PROBLEM ▸ Rescale the entries from the line with "Task: Select the magic lantern item with 400" up to and including the line with "point(46,638)". Write out every line again, requests included, with each coordinate in the answers multiplied by 0.95 and rounded to a whole number (halves round up), and leave the pictures out.

AVAILABLE RECORDS ▸
···
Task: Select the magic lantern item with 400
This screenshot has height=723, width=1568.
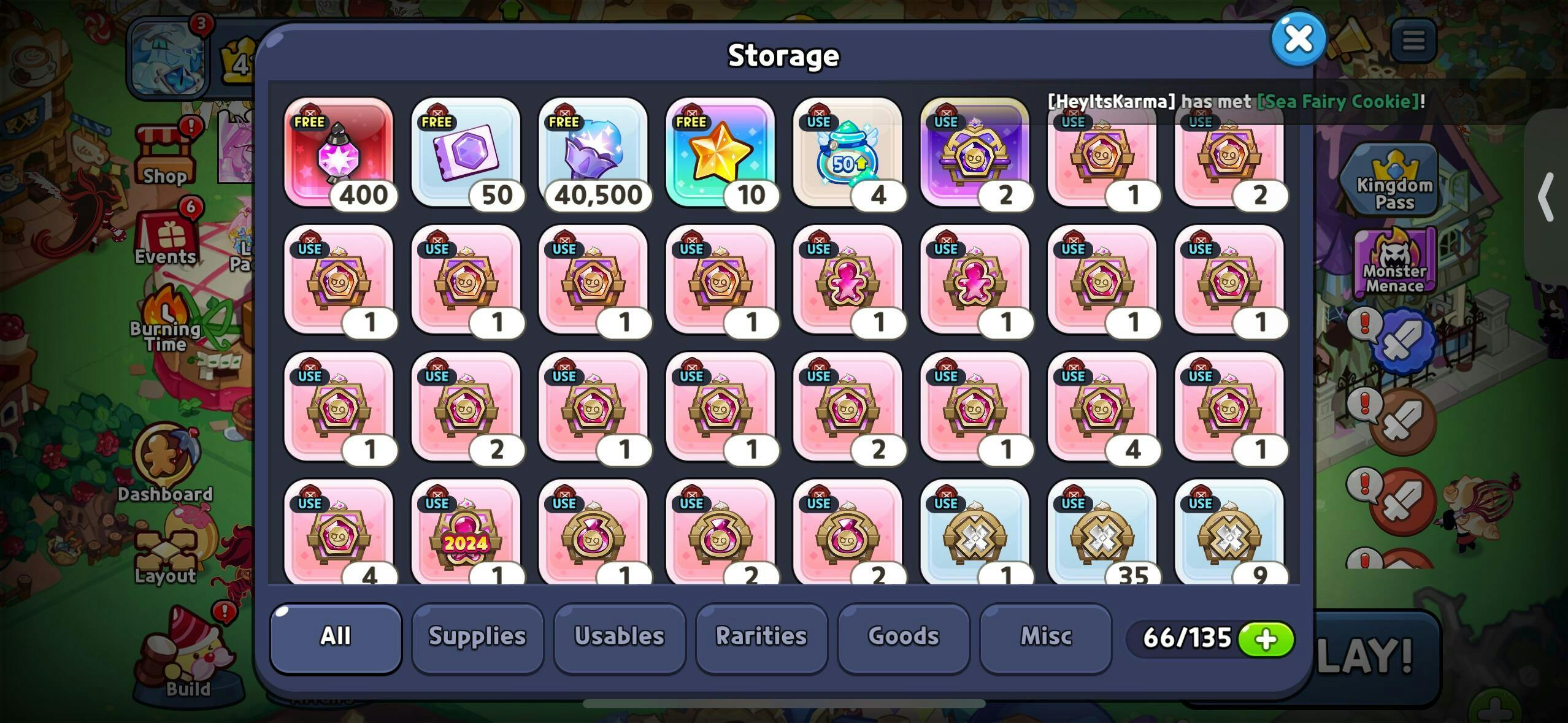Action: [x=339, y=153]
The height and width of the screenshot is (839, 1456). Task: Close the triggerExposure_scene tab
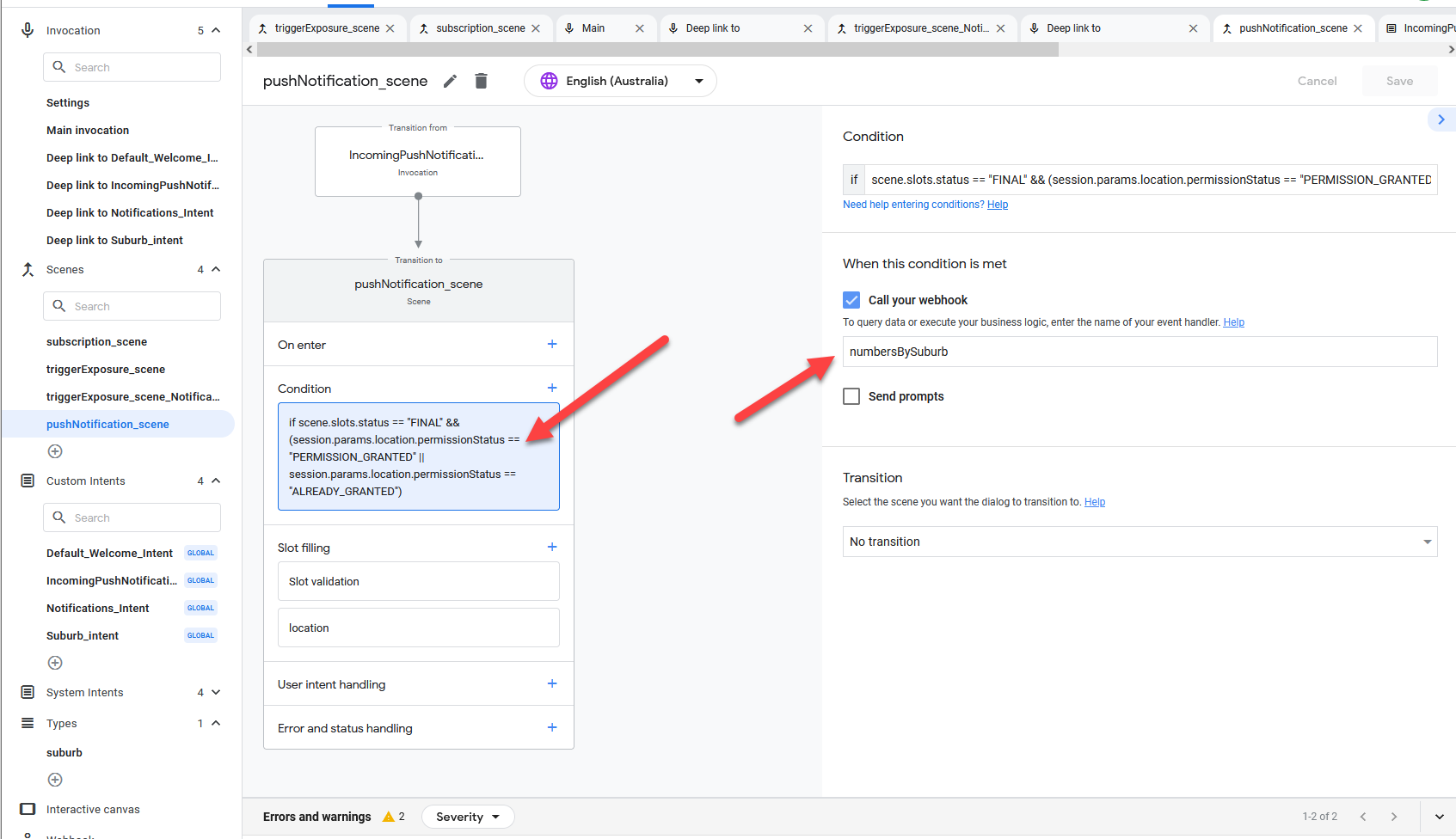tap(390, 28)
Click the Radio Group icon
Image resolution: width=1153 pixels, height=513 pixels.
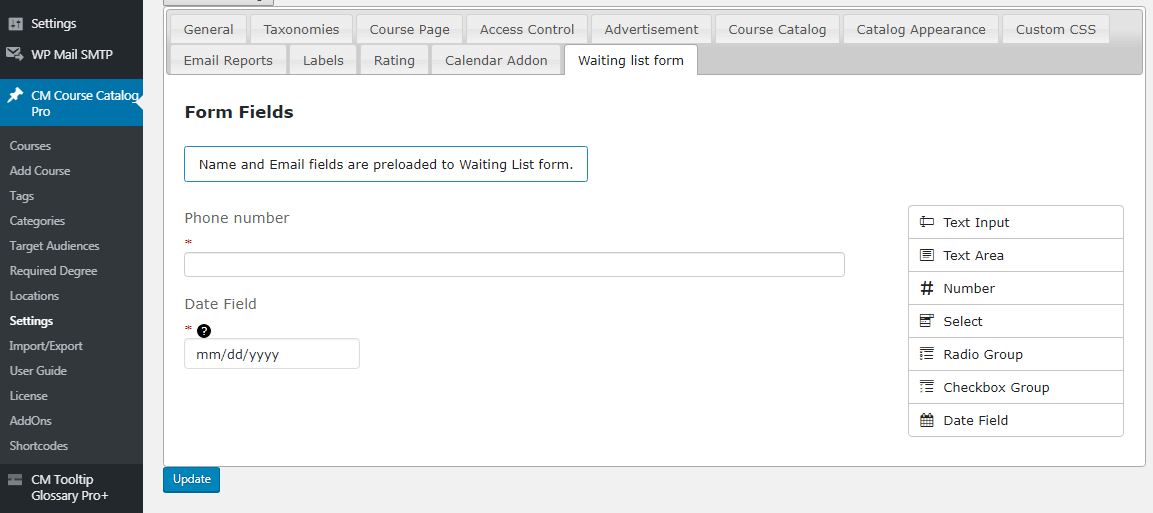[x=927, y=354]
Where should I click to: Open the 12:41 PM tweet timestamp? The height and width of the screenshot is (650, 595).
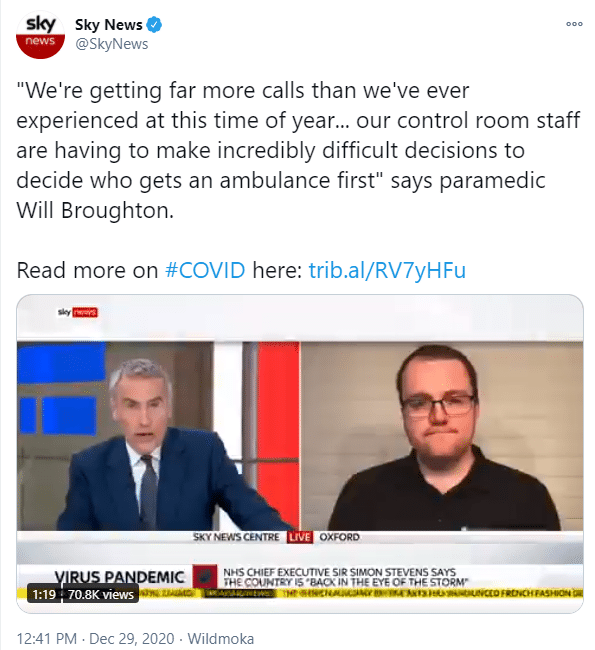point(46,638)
···
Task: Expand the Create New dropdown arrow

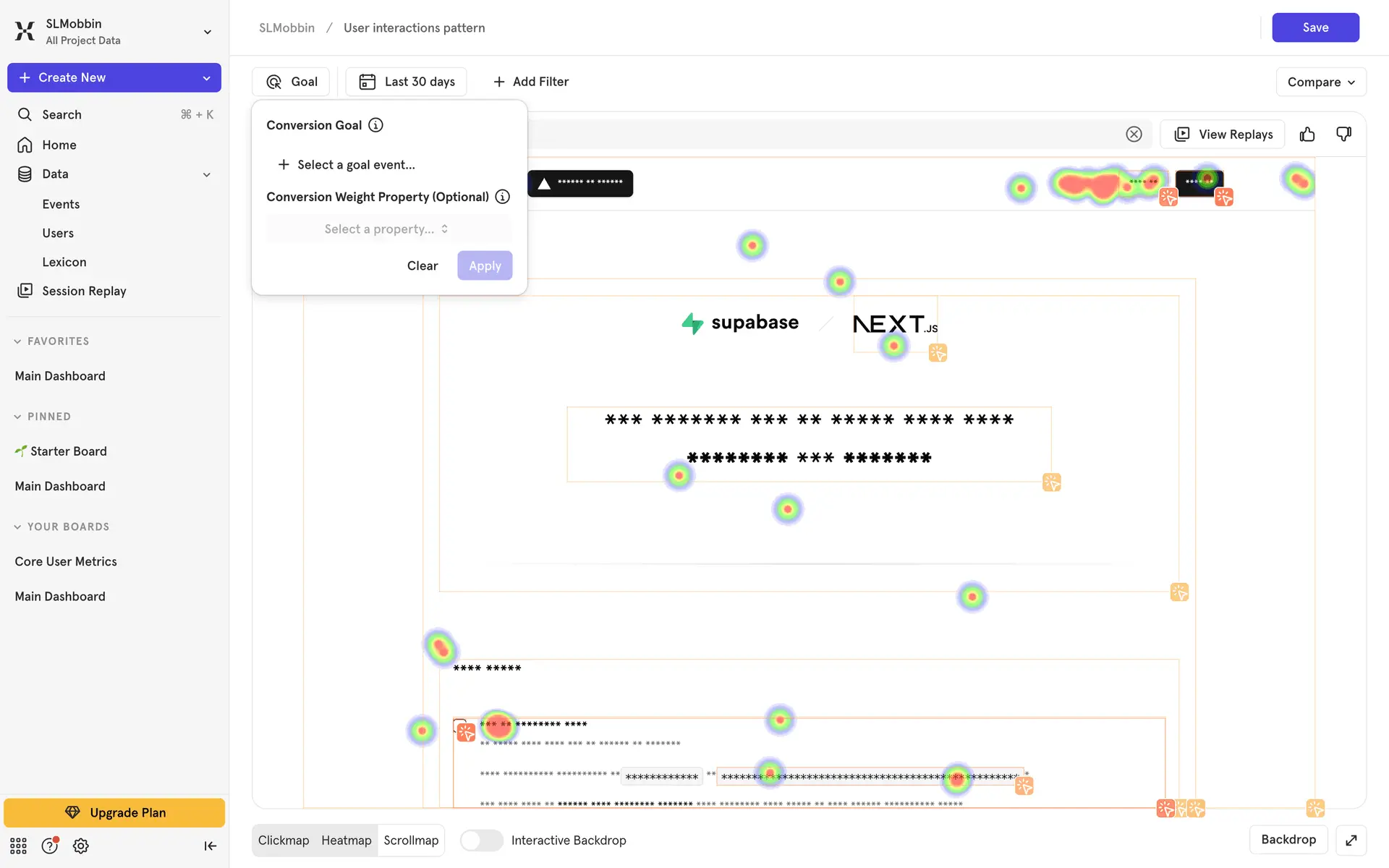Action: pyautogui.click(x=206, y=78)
···
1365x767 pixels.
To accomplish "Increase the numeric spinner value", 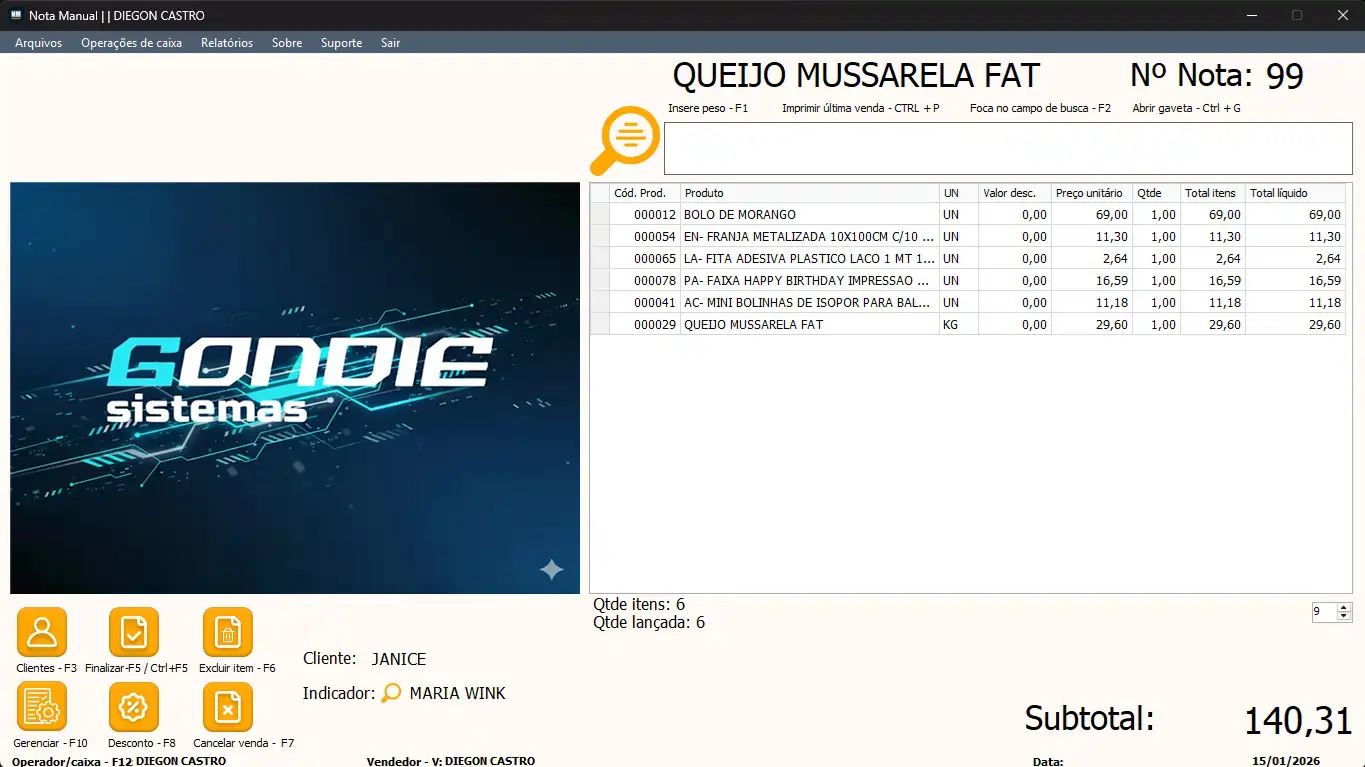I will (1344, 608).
···
TASK RESULT ▸
Task: Select the magic lantern item with 400
This screenshot has height=723, width=1568.
Action: [x=322, y=145]
The height and width of the screenshot is (839, 1456). Task: Close the triggerExposure_scene tab
tap(371, 27)
Click the Radio Group icon
Image resolution: width=1153 pixels, height=513 pixels.
[x=881, y=336]
Where should I click to: Open the 12:41 PM tweet timestamp? The height and width of the screenshot is (650, 595).
point(44,606)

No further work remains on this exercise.